■ QUOTED PASSAGE:
────────
# deadhives update



## jean-marc (Jan 13, 2005)

Frame feder full of sugar? They need to be fed up to winter weight,before the cold sets in. That could mean 5 gallons of 2:1 syrup long before winter rolls in.

Jean-Marc


----------



## sergie (Feb 20, 2012)

Dan this is the video I was taking about in the chat room. Hope it gives you an idea what I was talking about.

https://www.youtube.com/watch?v=8XPEpdyR_PQ

Edit: Here is another vid that has some decent views of the outside of the bee house.

Edit 2: fixed linky

https://www.youtube.com/watch?v=JU0uKn8WrMY&list=UUJl7nVqQx5eklU3oNxXDbHA&index=5


----------



## AkDan (Apr 13, 2012)

Jean,

The hive was full of honey. I took nothing from either last fall. I had read somewhere (dont ask I cant remember lol), that filling my frame feeder with dry sugar would help with moisture in the hive acting as an absorbant. I'm surpised at the amount of moisture this hive had, it was vented I thought TOO much. 

Sergie, thanks! That 2nd video is a biking video? admittedly I didnt watch it all LOL! 

I will try and get the pics downloaded today. Have a few projects I need to get going. 

Oh I did notice my 'honey' is really thin?!?!?! I took the combs and tried busting the up last night, they were a bit stiff yet so I let them sit in a aluminum bowl to warm up. This morning the top couple inches was almost watery. I'm wondering if its not water from when I was feeding sugar water?


----------



## sergie (Feb 20, 2012)

Lol vid went to next in list. fixed the linky sorry


----------



## Colleen O. (Jun 5, 2012)

I'm really sorry to learn your hives didn't make it. (Mine didn't either.) I hope you stay with it! We have learned a lot so hopefully we can use that to make a better outcome next year.

My replacement package is coming next weekend. I only ordered one, hoping that one would make it or I could bait in a swarm for the other hive. If I don't manage to catch a swarm I will hopefully be able to split them by mid June.


----------



## AkDan (Apr 13, 2012)

curious why yours died? I'm clueless on one hive...they never moved once they got into their winter cluster.


----------



## Colleen O. (Jun 5, 2012)

I think a lot of things played into it. Above all that it was my first year so I was learning the whole time and may have hesitated instead of acting. The main hive (Italian requeened Carniolan) froze due to starvation, the nuc started hive was weak due to pest attack and wasn't able to build up enough, they ended up losing their queen and dying/dwindling out.
────────
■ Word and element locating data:
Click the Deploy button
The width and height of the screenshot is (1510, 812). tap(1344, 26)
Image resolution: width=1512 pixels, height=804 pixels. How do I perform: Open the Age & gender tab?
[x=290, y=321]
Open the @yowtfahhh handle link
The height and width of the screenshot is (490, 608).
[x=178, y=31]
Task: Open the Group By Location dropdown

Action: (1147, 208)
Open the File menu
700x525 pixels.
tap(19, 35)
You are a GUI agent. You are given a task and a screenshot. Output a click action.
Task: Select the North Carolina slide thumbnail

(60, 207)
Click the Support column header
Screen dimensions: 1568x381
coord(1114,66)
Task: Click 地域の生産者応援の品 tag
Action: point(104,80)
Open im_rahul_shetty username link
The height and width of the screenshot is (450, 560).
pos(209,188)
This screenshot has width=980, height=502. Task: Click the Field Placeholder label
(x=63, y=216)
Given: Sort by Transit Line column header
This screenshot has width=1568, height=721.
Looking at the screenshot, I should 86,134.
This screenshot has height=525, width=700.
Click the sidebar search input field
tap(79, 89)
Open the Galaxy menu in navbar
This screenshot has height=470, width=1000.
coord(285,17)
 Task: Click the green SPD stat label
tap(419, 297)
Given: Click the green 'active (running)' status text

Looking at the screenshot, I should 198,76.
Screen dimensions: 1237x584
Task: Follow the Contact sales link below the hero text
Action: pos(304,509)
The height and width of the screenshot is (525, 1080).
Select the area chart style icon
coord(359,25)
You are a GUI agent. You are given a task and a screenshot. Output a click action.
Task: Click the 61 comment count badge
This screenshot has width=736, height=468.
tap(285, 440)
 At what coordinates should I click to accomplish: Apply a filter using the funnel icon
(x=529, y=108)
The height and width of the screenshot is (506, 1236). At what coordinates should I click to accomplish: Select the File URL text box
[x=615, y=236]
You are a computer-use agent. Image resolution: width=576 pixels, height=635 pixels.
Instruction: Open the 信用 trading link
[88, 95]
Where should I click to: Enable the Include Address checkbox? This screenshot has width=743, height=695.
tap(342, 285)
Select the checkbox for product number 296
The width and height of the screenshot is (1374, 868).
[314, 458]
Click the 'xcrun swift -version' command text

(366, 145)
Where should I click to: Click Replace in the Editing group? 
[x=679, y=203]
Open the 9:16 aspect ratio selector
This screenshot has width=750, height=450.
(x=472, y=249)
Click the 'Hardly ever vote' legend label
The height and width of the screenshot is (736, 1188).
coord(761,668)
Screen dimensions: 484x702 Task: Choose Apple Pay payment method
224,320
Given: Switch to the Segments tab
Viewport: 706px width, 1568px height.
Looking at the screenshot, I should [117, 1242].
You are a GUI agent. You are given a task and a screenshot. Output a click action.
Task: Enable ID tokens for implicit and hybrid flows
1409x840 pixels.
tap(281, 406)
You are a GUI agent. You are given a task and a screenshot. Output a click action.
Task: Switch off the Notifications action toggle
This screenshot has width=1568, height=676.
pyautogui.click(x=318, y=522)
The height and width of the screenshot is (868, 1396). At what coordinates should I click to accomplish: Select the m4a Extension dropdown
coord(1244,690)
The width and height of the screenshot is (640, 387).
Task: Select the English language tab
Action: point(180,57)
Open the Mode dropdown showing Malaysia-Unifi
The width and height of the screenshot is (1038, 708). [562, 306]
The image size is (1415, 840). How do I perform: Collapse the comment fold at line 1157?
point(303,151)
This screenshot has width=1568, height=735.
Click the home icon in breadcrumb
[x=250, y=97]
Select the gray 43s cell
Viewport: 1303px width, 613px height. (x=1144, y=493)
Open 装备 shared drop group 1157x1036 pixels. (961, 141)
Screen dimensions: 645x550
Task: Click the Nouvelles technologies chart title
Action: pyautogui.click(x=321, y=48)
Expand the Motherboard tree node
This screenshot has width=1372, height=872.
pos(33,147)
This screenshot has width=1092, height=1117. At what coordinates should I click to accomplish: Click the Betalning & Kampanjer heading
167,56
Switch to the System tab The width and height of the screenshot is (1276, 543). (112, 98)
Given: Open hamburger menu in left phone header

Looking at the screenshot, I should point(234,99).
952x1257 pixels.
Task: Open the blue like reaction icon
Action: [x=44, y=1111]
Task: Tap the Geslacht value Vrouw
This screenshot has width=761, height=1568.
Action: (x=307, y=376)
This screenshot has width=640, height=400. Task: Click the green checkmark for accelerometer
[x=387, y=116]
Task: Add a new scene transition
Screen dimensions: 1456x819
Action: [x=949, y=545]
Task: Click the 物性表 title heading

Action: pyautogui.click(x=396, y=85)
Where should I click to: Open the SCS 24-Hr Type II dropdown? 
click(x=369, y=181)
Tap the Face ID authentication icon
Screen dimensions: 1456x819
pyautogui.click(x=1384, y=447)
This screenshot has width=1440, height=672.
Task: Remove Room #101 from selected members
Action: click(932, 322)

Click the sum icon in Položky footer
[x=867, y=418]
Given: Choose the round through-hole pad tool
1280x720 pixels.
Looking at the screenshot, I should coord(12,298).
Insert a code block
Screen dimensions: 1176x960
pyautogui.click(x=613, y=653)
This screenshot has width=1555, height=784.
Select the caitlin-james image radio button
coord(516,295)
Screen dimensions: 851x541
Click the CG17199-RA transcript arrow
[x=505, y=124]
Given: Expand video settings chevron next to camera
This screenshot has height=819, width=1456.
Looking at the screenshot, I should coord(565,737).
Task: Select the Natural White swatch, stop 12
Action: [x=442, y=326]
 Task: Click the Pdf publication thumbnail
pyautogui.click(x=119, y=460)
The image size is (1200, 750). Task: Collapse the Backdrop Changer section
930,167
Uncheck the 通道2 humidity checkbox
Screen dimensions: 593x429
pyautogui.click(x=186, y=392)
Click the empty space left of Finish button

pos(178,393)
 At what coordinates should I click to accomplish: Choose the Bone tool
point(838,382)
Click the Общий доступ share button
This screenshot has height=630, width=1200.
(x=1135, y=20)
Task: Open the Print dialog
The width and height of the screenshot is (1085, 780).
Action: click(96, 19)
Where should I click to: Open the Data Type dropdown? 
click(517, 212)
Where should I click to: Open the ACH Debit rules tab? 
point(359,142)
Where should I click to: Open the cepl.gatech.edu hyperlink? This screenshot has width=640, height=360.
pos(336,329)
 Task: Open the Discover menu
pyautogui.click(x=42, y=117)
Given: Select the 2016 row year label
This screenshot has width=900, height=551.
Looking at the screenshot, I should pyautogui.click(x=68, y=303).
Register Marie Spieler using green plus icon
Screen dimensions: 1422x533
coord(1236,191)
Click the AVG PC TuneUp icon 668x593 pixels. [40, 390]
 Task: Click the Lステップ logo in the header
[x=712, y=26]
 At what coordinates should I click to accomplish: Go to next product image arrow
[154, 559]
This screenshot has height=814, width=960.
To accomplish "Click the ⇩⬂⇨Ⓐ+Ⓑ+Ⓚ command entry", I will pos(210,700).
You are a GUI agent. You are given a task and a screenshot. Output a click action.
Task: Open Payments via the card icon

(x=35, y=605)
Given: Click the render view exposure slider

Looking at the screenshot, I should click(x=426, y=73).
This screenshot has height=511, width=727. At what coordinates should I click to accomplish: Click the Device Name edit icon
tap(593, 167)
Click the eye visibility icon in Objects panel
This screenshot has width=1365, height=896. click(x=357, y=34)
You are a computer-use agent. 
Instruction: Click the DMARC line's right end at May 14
────────
■ TASK REQUIREMENTS: Which usernames head posts in the beehive thread? List each one once. These rows have nothing to do with the beehive thread.

■ OUTPUT OF THE TASK: jean-marc, sergie, AkDan, Colleen O.